WHAT YOU ARE ASKED TO DO: Output exactly those lines of the data that lie between the line containing "Commentaire (756, 477)" and the final line, both ends counted.

──────

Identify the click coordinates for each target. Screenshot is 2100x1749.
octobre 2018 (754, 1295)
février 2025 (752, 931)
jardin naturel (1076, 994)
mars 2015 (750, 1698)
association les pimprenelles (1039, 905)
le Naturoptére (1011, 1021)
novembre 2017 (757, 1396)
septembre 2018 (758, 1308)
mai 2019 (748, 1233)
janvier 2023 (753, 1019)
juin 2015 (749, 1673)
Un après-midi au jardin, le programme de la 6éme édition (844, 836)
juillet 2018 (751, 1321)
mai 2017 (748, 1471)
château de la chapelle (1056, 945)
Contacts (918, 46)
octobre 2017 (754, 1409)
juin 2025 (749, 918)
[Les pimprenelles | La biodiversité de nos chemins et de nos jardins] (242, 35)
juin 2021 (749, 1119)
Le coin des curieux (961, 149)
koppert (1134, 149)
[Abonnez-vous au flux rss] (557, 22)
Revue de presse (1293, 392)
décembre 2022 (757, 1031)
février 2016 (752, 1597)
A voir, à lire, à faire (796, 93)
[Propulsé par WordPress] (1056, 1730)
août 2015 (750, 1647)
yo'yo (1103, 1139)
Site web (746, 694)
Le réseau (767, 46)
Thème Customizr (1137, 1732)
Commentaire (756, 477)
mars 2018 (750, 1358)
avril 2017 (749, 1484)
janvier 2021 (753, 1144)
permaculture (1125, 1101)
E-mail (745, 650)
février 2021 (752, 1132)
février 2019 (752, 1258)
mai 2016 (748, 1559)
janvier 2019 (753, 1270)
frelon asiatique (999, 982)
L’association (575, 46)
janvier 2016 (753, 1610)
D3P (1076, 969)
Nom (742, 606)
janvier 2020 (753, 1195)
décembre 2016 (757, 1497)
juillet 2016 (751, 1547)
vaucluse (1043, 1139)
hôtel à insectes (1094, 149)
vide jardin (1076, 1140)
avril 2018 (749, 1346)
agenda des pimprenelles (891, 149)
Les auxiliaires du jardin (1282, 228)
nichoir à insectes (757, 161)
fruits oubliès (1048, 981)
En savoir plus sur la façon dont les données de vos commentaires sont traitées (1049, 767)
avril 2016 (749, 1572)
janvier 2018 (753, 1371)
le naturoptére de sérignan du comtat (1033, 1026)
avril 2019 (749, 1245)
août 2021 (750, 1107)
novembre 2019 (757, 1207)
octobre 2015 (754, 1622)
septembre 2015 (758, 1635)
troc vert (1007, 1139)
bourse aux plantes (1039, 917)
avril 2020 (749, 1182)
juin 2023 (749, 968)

──────

EXERCISE RESPONSE:
Commentaire (756, 477)
mars 2018 (750, 1358)
avril 2017 (749, 1484)
janvier 2021 (753, 1144)
permaculture (1125, 1101)
E-mail (745, 650)
février 2021 (752, 1132)
février 2019 (752, 1258)
mai 2016 (748, 1559)
janvier 2019 (753, 1270)
frelon asiatique (999, 982)
L’association (575, 46)
janvier 2016 (753, 1610)
D3P (1076, 969)
Nom (742, 606)
janvier 2020 (753, 1195)
décembre 2016 (757, 1497)
juillet 2016 (751, 1547)
vaucluse (1043, 1139)
hôtel à insectes (1094, 149)
vide jardin (1076, 1140)
avril 2018 (749, 1346)
agenda des pimprenelles (891, 149)
Les auxiliaires du jardin (1282, 228)
nichoir à insectes (757, 161)
fruits oubliès (1048, 981)
En savoir plus sur la façon dont les données de vos commentaires sont traitées (1049, 767)
avril 2016 (749, 1572)
janvier 2018 (753, 1371)
le naturoptére de sérignan du comtat (1033, 1026)
avril 2019 (749, 1245)
août 2021 (750, 1107)
novembre 2019 (757, 1207)
octobre 2015 (754, 1622)
septembre 2015 (758, 1635)
troc vert (1007, 1139)
bourse aux plantes (1039, 917)
avril 2020 (749, 1182)
juin 2023 (749, 968)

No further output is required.